퀴나크린(Quinacrine)은 (RS)-N′-(6-Chloro-2-methoxyacridin-9-yl)-N,N-diethylpentane-1,4-diamine로서, 1930년대에 항말라리아제로서 최초 승인되어 2차 세계대전 동안 널리 사용되었으며, 장내 기생충인 편모충증 치료제로서도 승인되었다. 또한, 퀴나크린은 포스포리파아제 A2(phospholipase A2) 억제제로서 연구되어 왔으며, 구충제 즉, 촌충 감염 치료제로서도 사용되어 왔다. 퀴나크린은 프리온 단백질과 결합하여 in vitro 상에서 프리온 응집 형성을 예방할 수 있으며, 크로이츠펠트 야곱병 치료를 위해 영국과 미국 등에서 임상 진행 중에 있다. 또한, 퀴나크린은 여성의 비수술적 불임을 위해 사용되며, 수술적 불임보다 안전하다고 알려져 있다. 그러나, 퀴나크린이 재발성 암, p53 결핍 암, p53 불활성 암 및 말기 암과 같은 난치성 암에 항암 효과를 나타낸다는 연구 결과는 현재까지 보고된 바가 없다.

본 발명의 목적은 난치성 암 예방 또는 치료용 약학 조성물을 제공하는 데에 있다.

본 발명의 또 다른 목적은 난치성 암 예방 또는 개선용 건강식품 조성물을 제공하는 데에 있다.

상기 목적을 달성하기 위하여, 본 발명은 퀴나크린(Quinacrine) 또는 이의 약학적으로 허용가능한 염을 유효성분으로 함유하는 난치성 암 예방 또는 치료용 약학 조성물을 제공한다.

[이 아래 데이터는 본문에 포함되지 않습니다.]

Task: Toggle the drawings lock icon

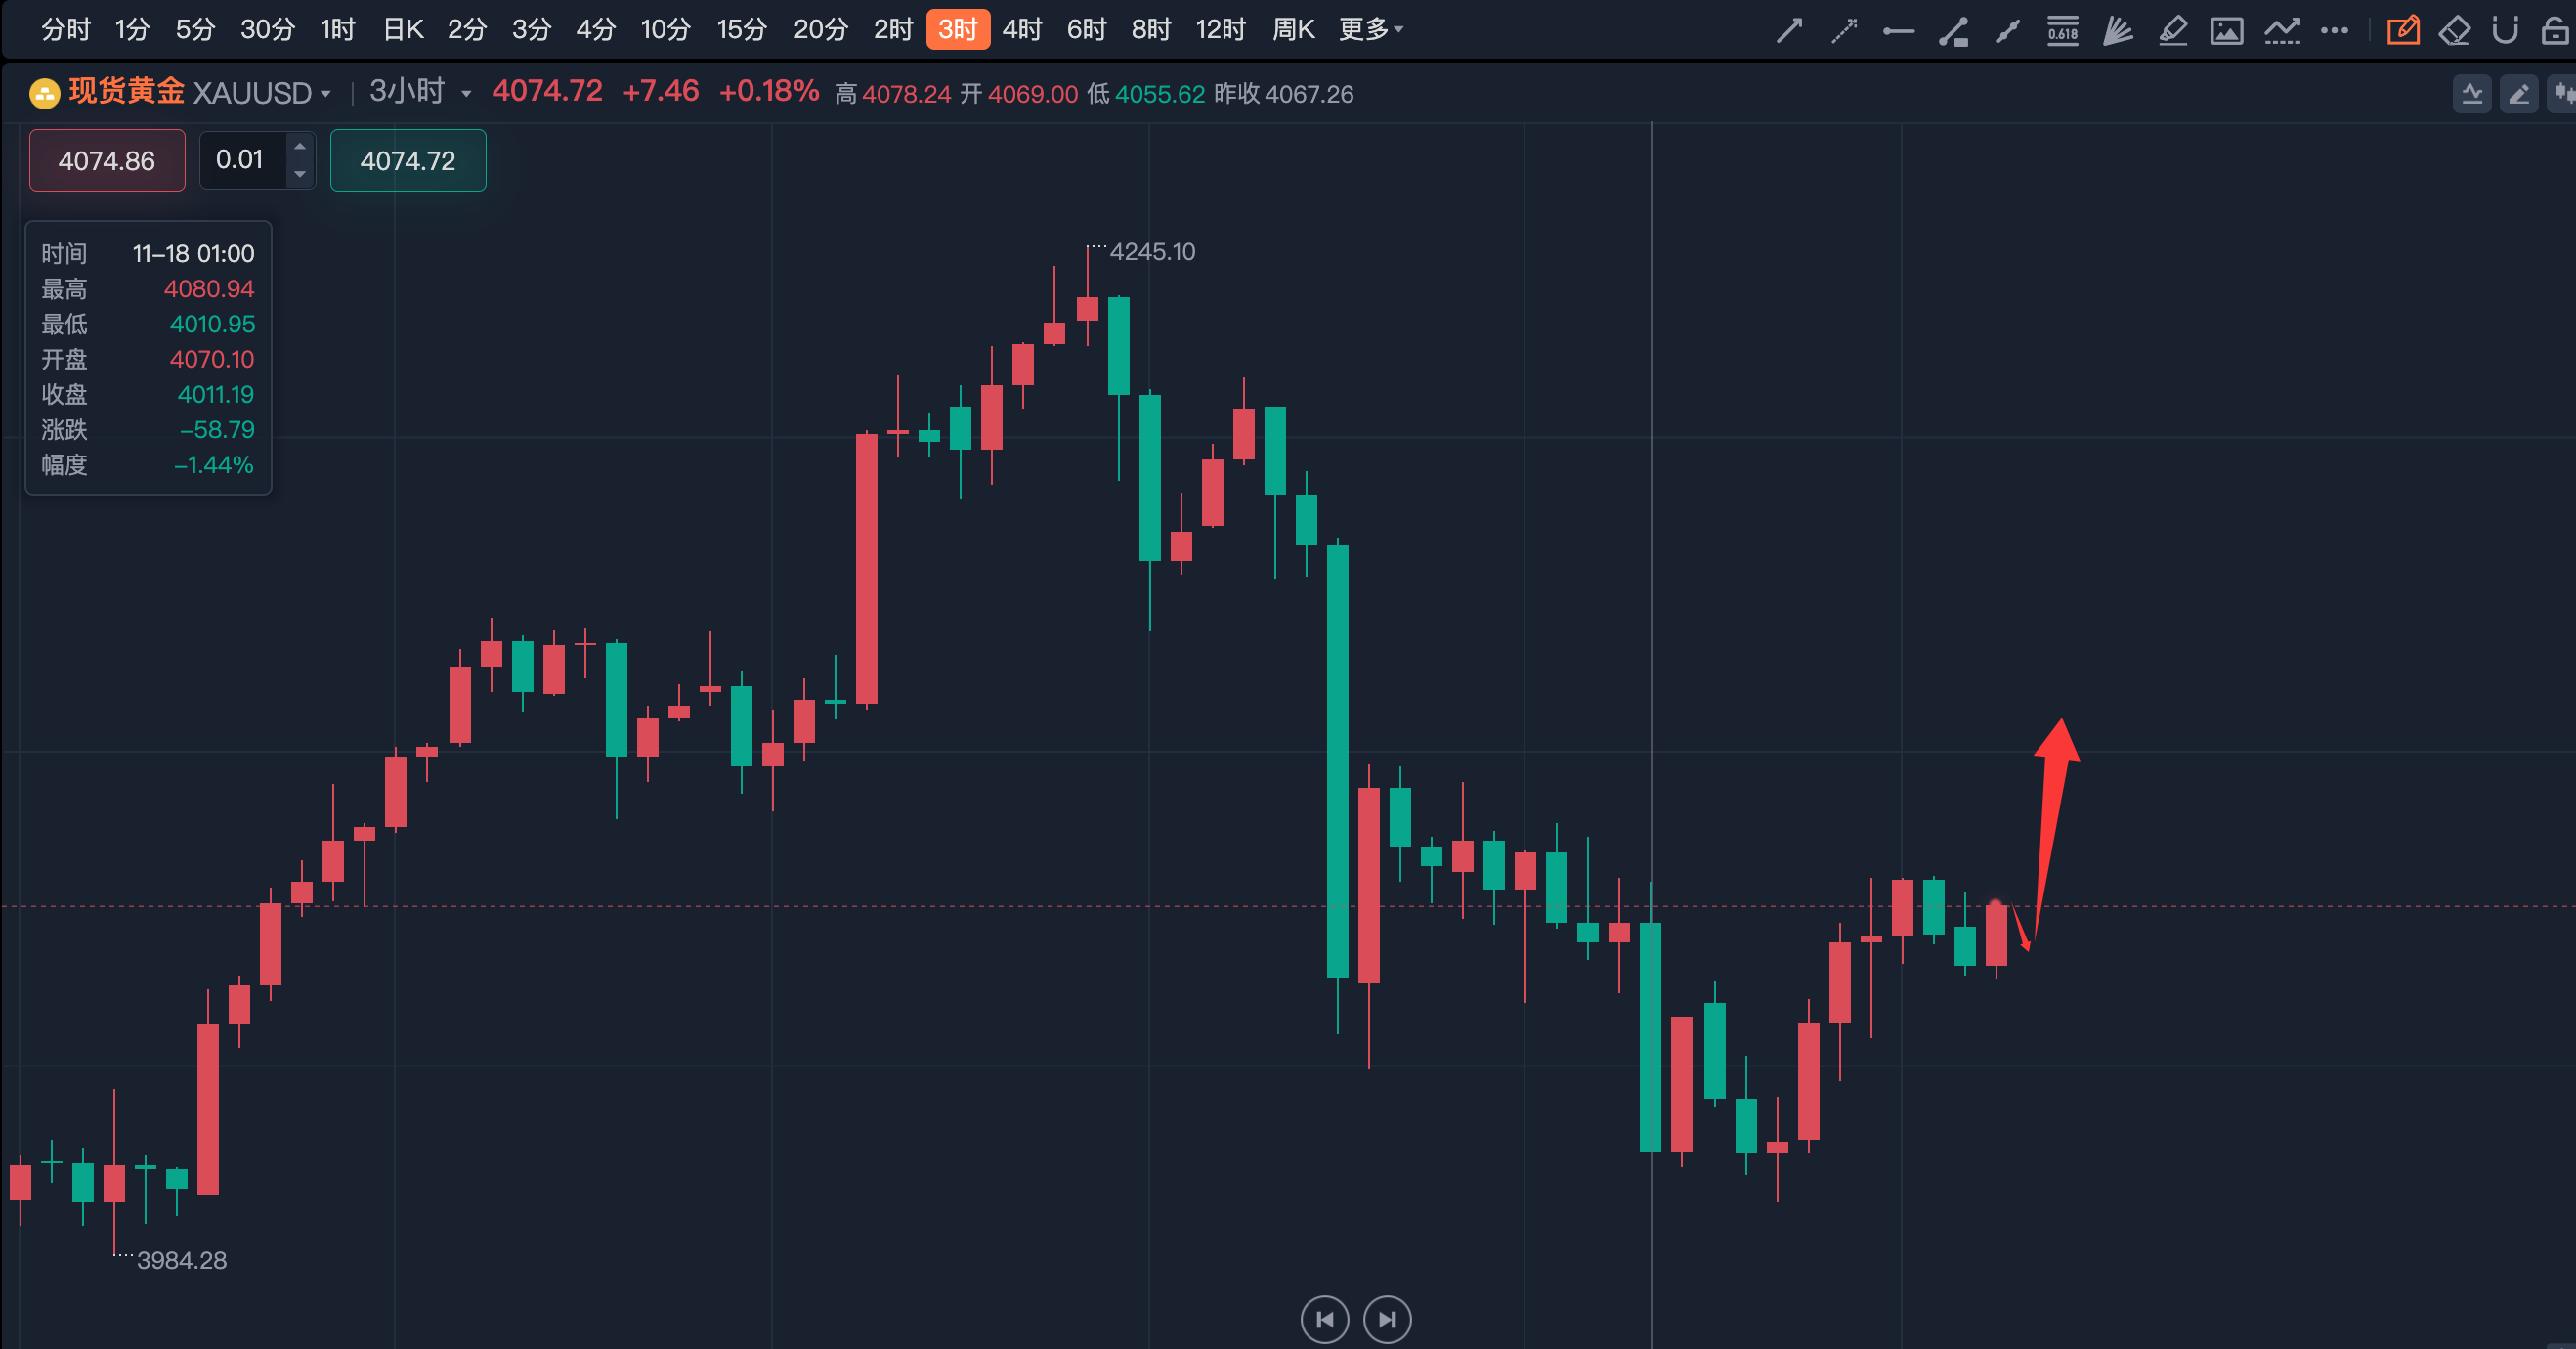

또한, 본 발명은 퀴나크린(Quinacrine) 또는 이의 약학적으로 허용가능한 염을 유효성분으로 함유하는 난치성 암 예방 또는 개선용 건강식품 조성물을 제공한다.

본 발명에 따르면, 퀴나크린(Quinacrine)은 암세포의 생존율을 억제하고 암세포의 세포사멸을 증가시키며, 특히 침략적 암(aggressive cancer) 세포에서 민감성을 가지므로, 상기 퀴나크린을 유효성분으로 함유하는 조성물은 재발성 암, p53 결핍 암, p53 불활성 암 및 말기 암을 포함하는 난치성 암 예방 또는 치료용 약학 조성물, 및 난치성 암 예방 또는 개선용 건강식품 조성물로 유용하게 활용될 수 있다.

도 1은 항 원생동물 약물의 화학구조를 나타낸 것이다.

도 2는 항암 약물의 화학적 스크리닝 결과로, 침략적 유방암 세포주인 MDA-MB468 세포에서 퀴나크린에 의한 세포 생존율 억제 효과 및 p53 결핍 세포에서 퀴나크린에 의한 세포사멸 효과를 확인한 것이다.

도 3은 다양한 소세포성 폐암 세포에서 퀴나크린에 의한 항암 효과를 확인한 것이다.

도 4는 p53 결핍 상태에서 퀴나크린에 의한 항암 효과를 확인한 것이다.

도 5는 NF2 형질주입에 의한 p53 발현 유도 및 퀴나크린 유도 세포사멸 억제 효과를 확인한 것이다.

도 6은 다양한 인감 암 조직에서 Chk1/2 발현과 p53 상태의 역의 연관성을 확인한 것이다.

도 7 및 도 8은 Chk1/2를 통한 퀴나크린의 항암 효과를 확인한 것이다.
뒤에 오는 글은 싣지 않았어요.